Retrospective gating allows for greater flexibility. This method acquires phase data continuously throughout the cardiac cycle and necessitates multidetector scanning allowing images to be reconstructed and viewed at any point along the R–R interval.40 Retrospective ECG gating is thus the method of choice for contrast enhanced images of the coronary arteries in high spatial resolution.
Imaging in late diastole or about 75% of the R–R interval is the phase of least cardiac motion for the majority of coronary artery segments. Individual patients may have portions of cardiac anatomy with motion patterns that do not conform to this, requiring analysis on different phases.41 The duration of the diastolic phase with minimal cardiac motion is directly related to the heart rate.

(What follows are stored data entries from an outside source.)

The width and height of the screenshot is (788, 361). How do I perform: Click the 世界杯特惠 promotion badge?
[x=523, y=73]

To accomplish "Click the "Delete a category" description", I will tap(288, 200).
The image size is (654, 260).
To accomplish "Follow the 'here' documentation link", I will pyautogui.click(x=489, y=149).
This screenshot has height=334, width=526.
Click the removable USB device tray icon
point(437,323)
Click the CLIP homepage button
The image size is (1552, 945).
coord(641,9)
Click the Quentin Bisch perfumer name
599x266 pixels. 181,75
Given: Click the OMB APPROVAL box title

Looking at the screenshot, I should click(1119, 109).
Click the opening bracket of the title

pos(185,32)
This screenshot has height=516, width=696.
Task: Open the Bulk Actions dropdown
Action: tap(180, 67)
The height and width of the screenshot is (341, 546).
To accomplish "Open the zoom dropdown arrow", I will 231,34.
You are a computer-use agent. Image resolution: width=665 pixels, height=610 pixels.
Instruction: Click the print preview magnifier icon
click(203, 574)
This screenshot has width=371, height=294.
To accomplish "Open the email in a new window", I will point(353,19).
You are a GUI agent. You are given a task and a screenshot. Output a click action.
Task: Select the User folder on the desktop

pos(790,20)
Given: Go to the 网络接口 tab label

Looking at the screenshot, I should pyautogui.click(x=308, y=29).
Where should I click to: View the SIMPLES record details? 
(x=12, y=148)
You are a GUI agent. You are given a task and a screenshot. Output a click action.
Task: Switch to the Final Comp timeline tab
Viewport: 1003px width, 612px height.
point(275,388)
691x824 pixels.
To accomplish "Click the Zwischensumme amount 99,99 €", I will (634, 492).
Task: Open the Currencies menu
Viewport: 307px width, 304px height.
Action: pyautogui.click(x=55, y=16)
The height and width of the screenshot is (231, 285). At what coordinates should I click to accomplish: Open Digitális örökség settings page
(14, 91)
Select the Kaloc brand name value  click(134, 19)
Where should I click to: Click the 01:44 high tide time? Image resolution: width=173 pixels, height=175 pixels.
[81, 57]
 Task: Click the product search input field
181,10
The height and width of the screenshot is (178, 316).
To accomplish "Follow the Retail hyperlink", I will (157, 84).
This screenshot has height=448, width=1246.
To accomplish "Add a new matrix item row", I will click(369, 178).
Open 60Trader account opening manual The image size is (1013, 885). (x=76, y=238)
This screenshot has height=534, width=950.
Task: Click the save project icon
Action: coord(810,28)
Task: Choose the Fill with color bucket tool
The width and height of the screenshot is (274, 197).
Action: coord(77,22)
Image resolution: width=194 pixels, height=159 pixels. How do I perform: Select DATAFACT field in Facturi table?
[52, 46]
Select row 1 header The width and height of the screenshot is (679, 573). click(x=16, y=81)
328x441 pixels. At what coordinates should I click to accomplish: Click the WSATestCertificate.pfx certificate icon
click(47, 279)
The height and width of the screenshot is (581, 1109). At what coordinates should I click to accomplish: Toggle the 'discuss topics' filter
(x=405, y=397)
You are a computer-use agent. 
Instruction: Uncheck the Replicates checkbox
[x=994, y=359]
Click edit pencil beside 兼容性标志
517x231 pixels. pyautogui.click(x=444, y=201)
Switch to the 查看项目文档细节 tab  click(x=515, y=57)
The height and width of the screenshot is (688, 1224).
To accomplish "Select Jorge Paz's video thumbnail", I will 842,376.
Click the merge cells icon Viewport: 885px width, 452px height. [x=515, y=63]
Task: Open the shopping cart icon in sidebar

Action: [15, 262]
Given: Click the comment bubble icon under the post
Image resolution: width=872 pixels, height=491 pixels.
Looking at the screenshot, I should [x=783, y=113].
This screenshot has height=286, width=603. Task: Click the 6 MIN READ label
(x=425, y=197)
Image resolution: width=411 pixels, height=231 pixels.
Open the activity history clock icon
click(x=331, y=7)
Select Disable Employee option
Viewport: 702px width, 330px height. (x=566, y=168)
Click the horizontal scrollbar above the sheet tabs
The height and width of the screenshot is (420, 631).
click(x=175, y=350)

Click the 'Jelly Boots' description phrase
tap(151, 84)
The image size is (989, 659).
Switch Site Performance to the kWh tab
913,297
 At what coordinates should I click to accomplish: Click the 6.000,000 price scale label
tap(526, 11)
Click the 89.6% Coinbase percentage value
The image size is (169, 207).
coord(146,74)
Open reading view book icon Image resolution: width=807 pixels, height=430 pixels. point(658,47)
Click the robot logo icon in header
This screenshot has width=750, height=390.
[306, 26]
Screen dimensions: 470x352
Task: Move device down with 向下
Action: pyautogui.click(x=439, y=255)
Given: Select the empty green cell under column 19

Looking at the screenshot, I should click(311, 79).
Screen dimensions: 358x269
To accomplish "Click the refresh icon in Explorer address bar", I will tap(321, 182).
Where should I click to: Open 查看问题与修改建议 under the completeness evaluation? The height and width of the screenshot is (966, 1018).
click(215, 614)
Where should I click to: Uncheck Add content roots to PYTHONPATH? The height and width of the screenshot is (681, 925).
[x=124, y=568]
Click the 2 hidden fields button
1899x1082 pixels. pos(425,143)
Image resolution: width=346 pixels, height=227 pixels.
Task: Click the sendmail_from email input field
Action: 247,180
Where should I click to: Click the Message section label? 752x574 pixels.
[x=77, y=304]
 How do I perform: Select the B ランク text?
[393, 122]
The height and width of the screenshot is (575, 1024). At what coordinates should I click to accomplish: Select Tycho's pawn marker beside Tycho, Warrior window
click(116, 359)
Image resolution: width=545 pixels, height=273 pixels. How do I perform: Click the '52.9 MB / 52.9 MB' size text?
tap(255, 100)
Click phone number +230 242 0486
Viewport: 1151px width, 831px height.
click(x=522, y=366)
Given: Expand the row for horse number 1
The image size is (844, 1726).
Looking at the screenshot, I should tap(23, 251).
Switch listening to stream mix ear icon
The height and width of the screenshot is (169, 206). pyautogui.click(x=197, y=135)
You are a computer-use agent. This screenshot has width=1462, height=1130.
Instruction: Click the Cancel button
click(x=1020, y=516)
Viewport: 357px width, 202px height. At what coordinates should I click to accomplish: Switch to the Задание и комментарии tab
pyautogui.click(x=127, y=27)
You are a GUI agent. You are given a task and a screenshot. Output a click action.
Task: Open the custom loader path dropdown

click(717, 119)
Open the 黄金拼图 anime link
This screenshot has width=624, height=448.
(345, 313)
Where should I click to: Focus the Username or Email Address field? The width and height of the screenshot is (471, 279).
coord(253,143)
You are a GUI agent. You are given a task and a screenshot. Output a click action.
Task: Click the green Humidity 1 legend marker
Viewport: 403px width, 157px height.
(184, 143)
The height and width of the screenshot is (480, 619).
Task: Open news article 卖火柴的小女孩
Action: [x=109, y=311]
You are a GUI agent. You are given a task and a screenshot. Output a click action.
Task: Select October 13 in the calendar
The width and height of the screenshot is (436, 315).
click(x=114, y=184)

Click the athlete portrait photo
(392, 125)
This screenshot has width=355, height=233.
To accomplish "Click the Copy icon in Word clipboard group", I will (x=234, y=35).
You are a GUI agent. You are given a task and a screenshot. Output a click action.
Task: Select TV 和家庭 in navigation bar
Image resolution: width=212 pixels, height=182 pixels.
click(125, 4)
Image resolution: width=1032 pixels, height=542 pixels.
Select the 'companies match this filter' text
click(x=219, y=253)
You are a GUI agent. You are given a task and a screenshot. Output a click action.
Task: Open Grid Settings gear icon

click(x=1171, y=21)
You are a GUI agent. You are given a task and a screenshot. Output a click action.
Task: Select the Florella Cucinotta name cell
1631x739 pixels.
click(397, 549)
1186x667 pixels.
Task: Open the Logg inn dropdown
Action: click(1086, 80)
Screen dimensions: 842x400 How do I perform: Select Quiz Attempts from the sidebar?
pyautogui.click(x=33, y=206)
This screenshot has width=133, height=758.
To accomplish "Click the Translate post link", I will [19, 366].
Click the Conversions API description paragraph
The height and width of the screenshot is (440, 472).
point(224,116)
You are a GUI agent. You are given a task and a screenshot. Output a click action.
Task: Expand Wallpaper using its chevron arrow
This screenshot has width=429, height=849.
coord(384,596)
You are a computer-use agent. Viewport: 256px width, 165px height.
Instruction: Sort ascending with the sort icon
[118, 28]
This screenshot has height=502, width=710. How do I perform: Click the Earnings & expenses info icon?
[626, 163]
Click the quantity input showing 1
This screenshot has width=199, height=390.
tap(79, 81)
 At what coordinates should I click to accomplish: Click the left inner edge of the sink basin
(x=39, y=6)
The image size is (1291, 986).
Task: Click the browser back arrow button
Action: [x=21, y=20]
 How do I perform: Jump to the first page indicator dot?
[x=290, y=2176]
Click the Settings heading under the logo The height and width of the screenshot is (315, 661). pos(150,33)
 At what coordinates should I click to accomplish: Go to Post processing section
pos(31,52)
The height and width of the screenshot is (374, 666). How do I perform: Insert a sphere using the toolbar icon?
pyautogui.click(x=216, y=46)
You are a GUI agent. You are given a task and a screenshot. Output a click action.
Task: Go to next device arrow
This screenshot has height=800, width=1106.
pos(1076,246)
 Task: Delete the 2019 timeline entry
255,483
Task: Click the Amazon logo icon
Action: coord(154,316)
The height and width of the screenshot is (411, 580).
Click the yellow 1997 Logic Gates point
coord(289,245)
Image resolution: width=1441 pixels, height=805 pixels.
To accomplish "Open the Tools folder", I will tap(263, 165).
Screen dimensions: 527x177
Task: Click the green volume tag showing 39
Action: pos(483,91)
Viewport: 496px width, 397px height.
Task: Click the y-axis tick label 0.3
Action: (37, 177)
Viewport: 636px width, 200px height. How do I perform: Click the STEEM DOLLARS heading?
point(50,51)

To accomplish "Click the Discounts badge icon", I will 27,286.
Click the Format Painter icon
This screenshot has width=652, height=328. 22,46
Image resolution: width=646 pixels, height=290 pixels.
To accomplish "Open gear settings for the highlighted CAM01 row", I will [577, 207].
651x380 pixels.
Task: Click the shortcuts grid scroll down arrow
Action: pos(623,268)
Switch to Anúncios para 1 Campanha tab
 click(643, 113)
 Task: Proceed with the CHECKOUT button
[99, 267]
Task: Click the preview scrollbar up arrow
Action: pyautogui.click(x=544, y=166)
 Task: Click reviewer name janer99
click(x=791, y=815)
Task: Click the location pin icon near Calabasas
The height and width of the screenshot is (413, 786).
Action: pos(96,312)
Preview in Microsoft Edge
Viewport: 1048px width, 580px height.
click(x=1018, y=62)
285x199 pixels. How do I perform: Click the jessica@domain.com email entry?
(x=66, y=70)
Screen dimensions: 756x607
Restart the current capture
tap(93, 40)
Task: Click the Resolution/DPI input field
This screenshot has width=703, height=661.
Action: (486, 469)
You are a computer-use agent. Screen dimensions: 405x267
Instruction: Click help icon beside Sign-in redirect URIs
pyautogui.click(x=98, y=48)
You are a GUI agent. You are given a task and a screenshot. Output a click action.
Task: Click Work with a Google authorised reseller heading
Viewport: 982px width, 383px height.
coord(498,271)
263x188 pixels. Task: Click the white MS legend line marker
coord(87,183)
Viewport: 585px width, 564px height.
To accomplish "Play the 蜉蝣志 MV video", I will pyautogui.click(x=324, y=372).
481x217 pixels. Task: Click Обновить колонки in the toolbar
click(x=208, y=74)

Most studies suggest that heart rate is inversely proportional to image quality on CT coronary angiography.42,43 At higher heart rates, good quality imaging is achievable but this is less reproducible, so slower heart rates are preferred in order to achieve consistently high quality coronary arterial imaging.
Submillimetre, ECG gated MDCT allows rapid acquisition of an entire three dimensional cardiac volume of data in a single, rapid scan.
Even higher isotropic spatial resolution is possible with the next generation of CT technology, the 32 detector and 64 channel CT. The 64 channel detectors are being developed with recent results indicating the visual clarity of up to fifth order coronary arterial branches.44 The clinical impact of this new CT technology, particularly for cardiac applications, remains to be studied, though it seems to be the future of CT coronary angiography.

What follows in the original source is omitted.